Going to your very first dog show as an exhibitor is exciting and nerve-wracking! No matter how many times you’ve watched from ringside it’s nothing like being in the ring yourself. So what was it really like?
You don’t get the day’s schedule until a week before the show, and our class was at 10:45am. It’s 3hr from Bremerton to St Helens plus an hour for traffic, and we wanted to be there an hour early, so we left at 6am. This was perfect! On Fri after work I prepped our food for Sat since we were leaving so early: buttermilk peach pancakes, bacon, sausage, chocolate cream cupcakes, and PB&J. I also picked out my show clothes, packed Wally’s bag o’ stuff, and found the camping chairs so I wouldn’t feel too rushed in the morning.
For once we left right on time and picked up Sandi in Puyallup (she was my cheerleader). Wally was thrilled to find Sandi in the backseat, he literally crawled over my seat to get to her. I had managed to run Wally up and down a few blocks before we left, and we played the recall game at a rest stop, so he was pretty low key during the trip.
We showed up over an hour early just to settle in and make sure Wally didn’t need any last minute wearing out. That was really important to plan for since he can be a real wild-man; know your dog and plan accordingly! Wayne arrived at the same time, which was convenient! We staked out the ring and I changed into my show clothes, then Isaac and I ate breakfast. About 30min before showtime we checked in with the steward. I had a vague recollection that you’re not supposed to say your dogs name (in case the judge overhears) so I had to peek at the catalog for my number. Then we waited.
We were due for 10:45am but there were 5 other breeds before us. Since this was a pretty small show that turned out to be 5 dogs, so about 15min of waiting. I didn’t think I was nervous but then my stomach clenched and my legs were a little shakey. Apparently I was more nervous than I thought! Wally was being a stud, chilling in the shade and not barking at all. Thankfully Wayne was watching the pattern of the judge since I was busy mentally checking out (musta been the nerves). Definitely show with a mentor!
Finally it was our turn. The steward called out “Border Terrier, 6-9 month dogs” and we crossed the threshold from wannabe to doing it! The judge pleasantly explained what she wanted me to do and I only vaguely heard her. This is where the nerves showed. We gaited around the ring and then I stacked Wally on the table. He did fantastic and didn’t shrink away from the judge (something I’ve seen lots of Borders do). We won of course, being the only one in the class, and in a daze I led him out of the ring. But it didn’t stop there!

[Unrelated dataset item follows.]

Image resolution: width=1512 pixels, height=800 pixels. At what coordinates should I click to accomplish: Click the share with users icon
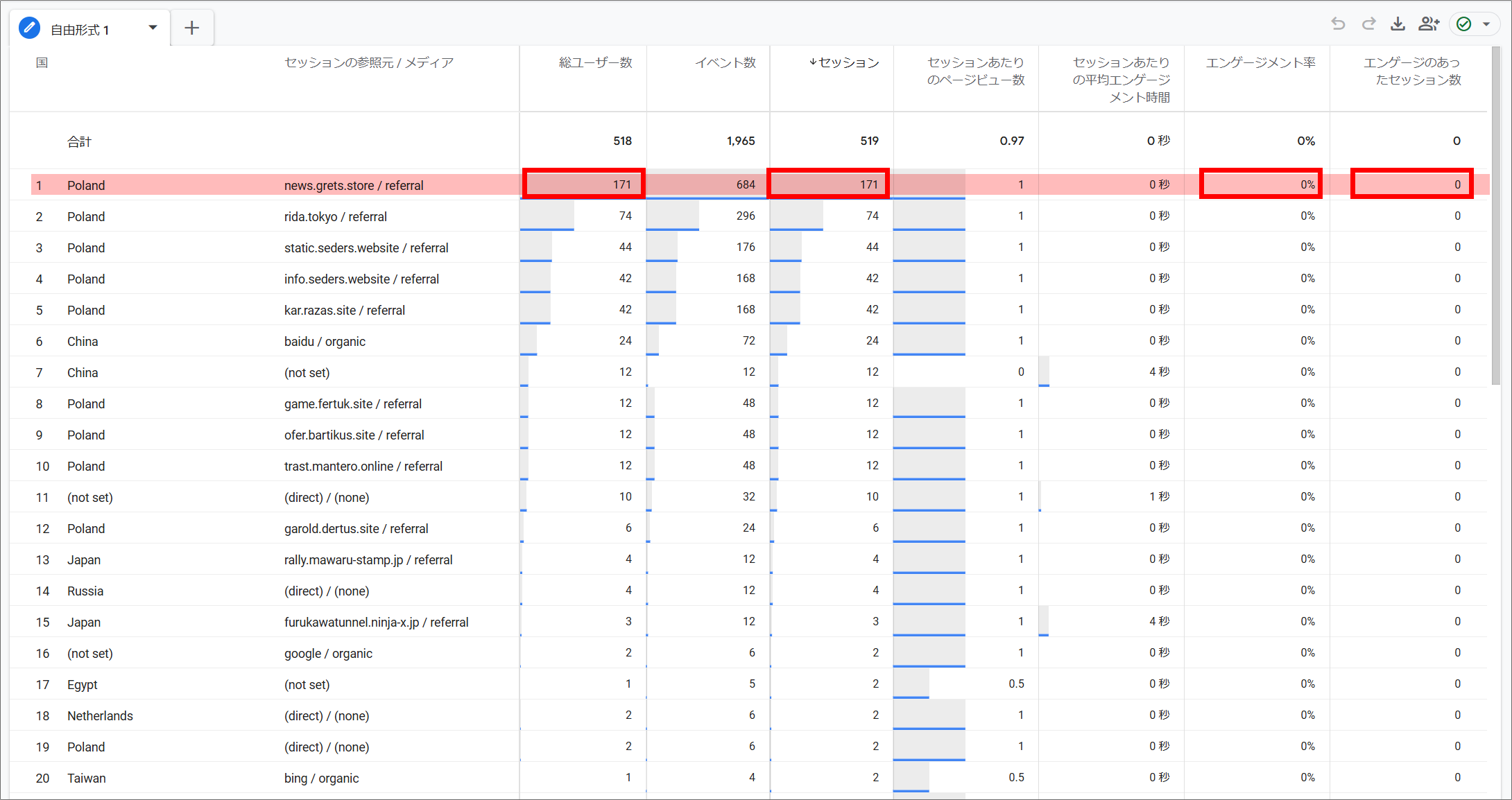tap(1428, 24)
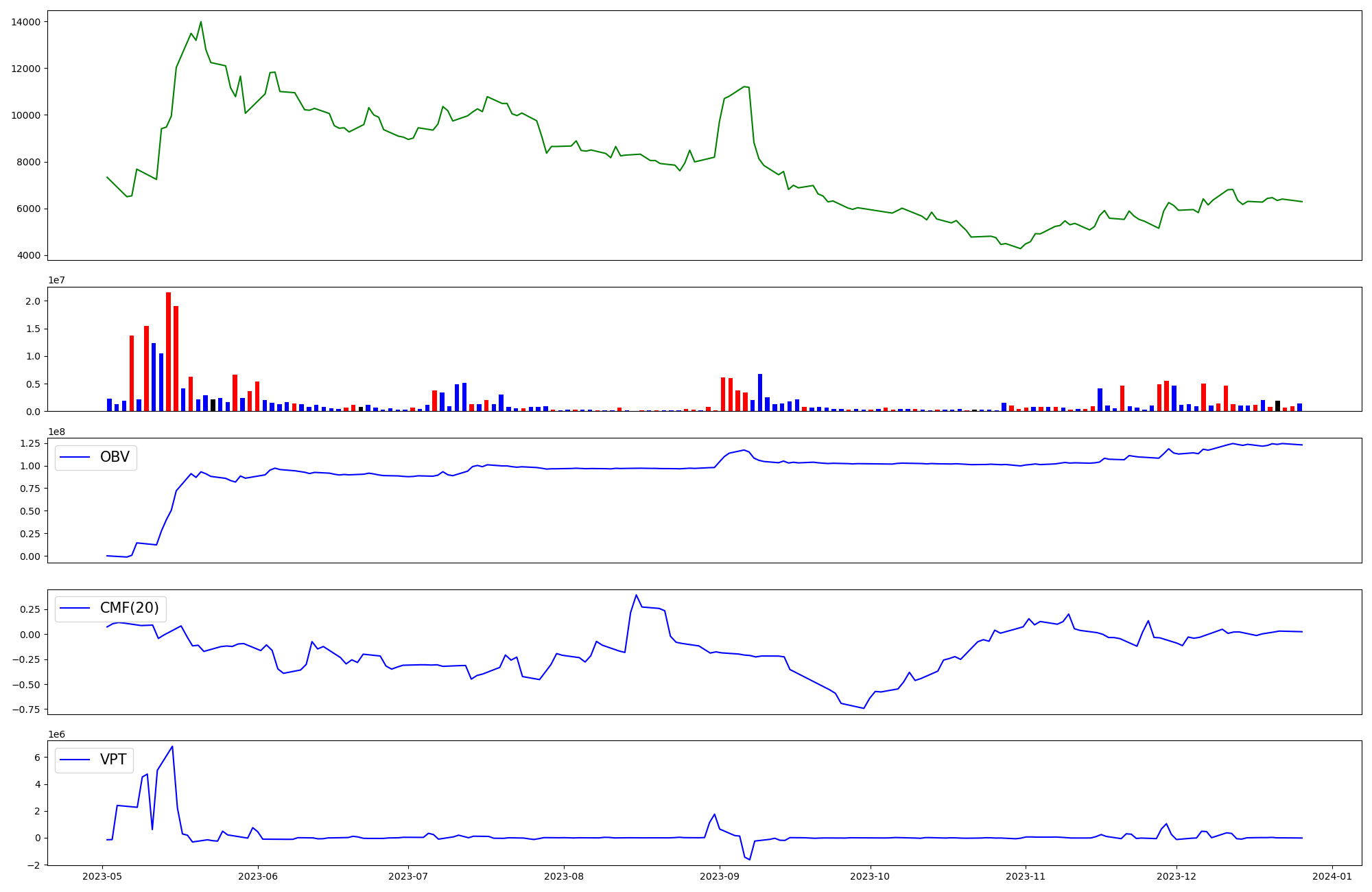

This is when being a newbie can be a real pain and I was really grateful to have Wayne (and an unknown but incredibly nice handler) there. Because Wally had won I had to wait for the other class male (in Open) to show. After he finished I was to enter the ring and stack behind him for the Winners Dog class. So in we went and I again only vaguely heard what the judge said. Fortunately I DID hear her say “Winners Dog” and point to us!
Since we were WD we again had to wait, now for Best of Breed. Jazzy did her round in the ring and then we entered the ring for the last time, this time going in front of her. We gaited around and then were supposed to free stack. I spaced and started hand stacking, d’oh! Jazzy got BOB and BOW, Wally got BOS. So we both came away with 1 point each towards our majors. The time in the ring goes by so fast it feels like seconds (partly because there was a small entry of course), and I’m so glad we practiced our handling so much. Having that on auto was a real lifesaver, and hopefully next time I can be mindful enough in the ring to actually hear the judge and retain what they say!
Wayne asked if I wanted a win photo and I was all “what? YEAH!” I mean, you only have your first win at your first show with your first show dog once! So we waited around and finally did the photo. Apparently there’s a way to do that too. You stack the dog, then roll up the leash and hold it bundled in your hand. The photographer tosses a toy and snaps the pick while the judge stands next to you holding your ribbon(s).
Then you go home. As Wayne predicted Wally was totally pooped and was a floppy dog for the rest of the day.